Enter the internet. NASA did a smart thing: they put up a web page where they store every single raw image from Cassini. Anyone with access to the internet can browse these images, or download them and process them– the raw images are not in color, but with a little knowledge and practice, they can be combined to make color images.

That’s just what Spanish amateur astronomer Fernando Garcia Navarro did. He found some astonishing images of Saturn from Cassini, and combined them to form this jaw-dropper of an image:

Click the image to go to a higher-res image, or here for a super-high-res image.

For sheer beauty and awe-inspiring goodness, this is hard to beat. But wait! Where are the rings?

Look closely, and you’ll see them– they are edge-on, so they’re almost invisible (they’re the original “thin blue line”!). When Cassini crosses the plane of the rings, it sees them edge-on, and they nearly disappear. Saturn’s rings extend well over a half-million kilometers from the planet, making them comfortably bigger than the Moon’s orbit around the Earth… yet in most places they are less than a single kilometer thick! To give you an idea of just how thin this is, take a piece of paper and draw a circle on it 20 centimeters across (about 8 inches). If that circle represents Saturn’s rings, then to scale, that paper is 1000 times thicker than Saturn’s rings!

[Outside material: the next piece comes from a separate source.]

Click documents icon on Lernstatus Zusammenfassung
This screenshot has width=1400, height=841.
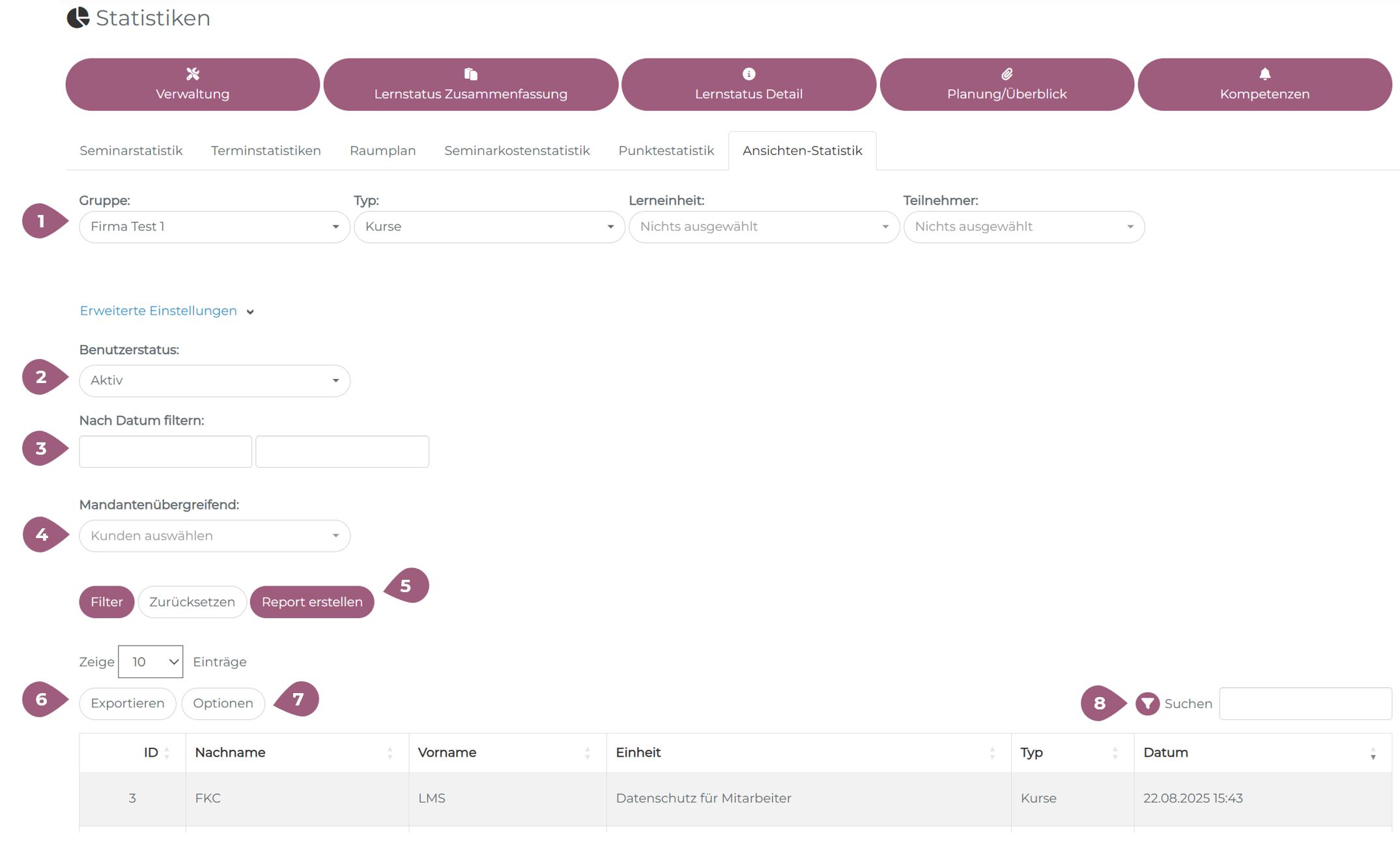coord(470,74)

Amazing. Yet they still cast that magnificent shadow across the planet. And if that weren’t enough, two of Saturn’s moons can be seen in the image as well. And one other thing– most people spend so much time looking at the rings, that they never look at Saturn itself. In this image, you can see that Saturn is clearly non-spherical. It’s flattened, wider at the equator than at the poles, because it spins so rapidly (its day is only about 10 hours long) and also because it is very low density. These combine to make the planet 10% wider at the equator than at the poles!

I’ve said it before, and I’ll say it again– Saturn is a very cool place.